# Information shown
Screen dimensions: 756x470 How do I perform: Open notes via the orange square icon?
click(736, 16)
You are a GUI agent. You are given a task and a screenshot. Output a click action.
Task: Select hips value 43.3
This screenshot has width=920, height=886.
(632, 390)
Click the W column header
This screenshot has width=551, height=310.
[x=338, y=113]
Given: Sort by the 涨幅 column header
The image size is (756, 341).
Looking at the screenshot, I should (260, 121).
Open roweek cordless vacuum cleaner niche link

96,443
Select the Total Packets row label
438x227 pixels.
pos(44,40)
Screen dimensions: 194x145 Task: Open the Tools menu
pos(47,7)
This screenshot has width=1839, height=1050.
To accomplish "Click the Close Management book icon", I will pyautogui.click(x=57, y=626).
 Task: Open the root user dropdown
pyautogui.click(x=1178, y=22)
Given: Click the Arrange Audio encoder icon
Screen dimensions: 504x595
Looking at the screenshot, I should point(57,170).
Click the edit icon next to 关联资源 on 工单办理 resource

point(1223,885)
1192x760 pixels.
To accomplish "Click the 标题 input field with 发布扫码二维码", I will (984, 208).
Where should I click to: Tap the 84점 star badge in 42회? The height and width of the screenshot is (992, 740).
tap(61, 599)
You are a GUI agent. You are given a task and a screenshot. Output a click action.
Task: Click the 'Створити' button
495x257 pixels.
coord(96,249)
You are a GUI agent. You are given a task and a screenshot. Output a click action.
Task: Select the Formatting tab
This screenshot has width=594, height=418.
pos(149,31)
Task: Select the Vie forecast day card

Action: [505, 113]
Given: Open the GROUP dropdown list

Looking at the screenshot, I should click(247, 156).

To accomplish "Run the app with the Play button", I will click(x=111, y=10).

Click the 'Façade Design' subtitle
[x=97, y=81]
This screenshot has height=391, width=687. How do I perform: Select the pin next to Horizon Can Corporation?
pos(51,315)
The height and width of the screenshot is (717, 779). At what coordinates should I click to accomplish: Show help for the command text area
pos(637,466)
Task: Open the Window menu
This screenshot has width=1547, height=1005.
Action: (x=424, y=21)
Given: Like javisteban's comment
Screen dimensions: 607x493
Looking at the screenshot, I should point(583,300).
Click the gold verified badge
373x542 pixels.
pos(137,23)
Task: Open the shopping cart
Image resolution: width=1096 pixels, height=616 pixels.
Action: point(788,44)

# Exercise aim
Print the records once more, exactly as written.

# Solution for this task
Screen dimensions: 756x470 How do I perform: Open notes via the orange square icon?
click(736, 16)
You are a GUI agent. You are given a task and a screenshot. Output a click action.
Task: Select hips value 43.3
This screenshot has width=920, height=886.
(632, 390)
Click the W column header
This screenshot has width=551, height=310.
[x=338, y=113]
Given: Sort by the 涨幅 column header
The image size is (756, 341).
Looking at the screenshot, I should (260, 121).
Open roweek cordless vacuum cleaner niche link

96,443
Select the Total Packets row label
438x227 pixels.
pos(44,40)
Screen dimensions: 194x145 Task: Open the Tools menu
pos(47,7)
This screenshot has width=1839, height=1050.
To accomplish "Click the Close Management book icon", I will pyautogui.click(x=57, y=626).
 Task: Open the root user dropdown
pyautogui.click(x=1178, y=22)
Given: Click the Arrange Audio encoder icon
Screen dimensions: 504x595
Looking at the screenshot, I should point(57,170).
Click the edit icon next to 关联资源 on 工单办理 resource

point(1223,885)
1192x760 pixels.
To accomplish "Click the 标题 input field with 发布扫码二维码", I will (984, 208).
Where should I click to: Tap the 84점 star badge in 42회? The height and width of the screenshot is (992, 740).
tap(61, 599)
You are a GUI agent. You are given a task and a screenshot. Output a click action.
Task: Click the 'Створити' button
495x257 pixels.
coord(96,249)
You are a GUI agent. You are given a task and a screenshot. Output a click action.
Task: Select the Formatting tab
This screenshot has width=594, height=418.
pos(149,31)
Task: Select the Vie forecast day card

Action: [505, 113]
Given: Open the GROUP dropdown list

Looking at the screenshot, I should click(247, 156).

To accomplish "Run the app with the Play button", I will click(x=111, y=10).

Click the 'Façade Design' subtitle
[x=97, y=81]
This screenshot has height=391, width=687. How do I perform: Select the pin next to Horizon Can Corporation?
pos(51,315)
The height and width of the screenshot is (717, 779). At what coordinates should I click to accomplish: Show help for the command text area
pos(637,466)
Task: Open the Window menu
This screenshot has width=1547, height=1005.
Action: (x=424, y=21)
Given: Like javisteban's comment
Screen dimensions: 607x493
Looking at the screenshot, I should point(583,300).
Click the gold verified badge
373x542 pixels.
pos(137,23)
Task: Open the shopping cart
Image resolution: width=1096 pixels, height=616 pixels.
Action: point(788,44)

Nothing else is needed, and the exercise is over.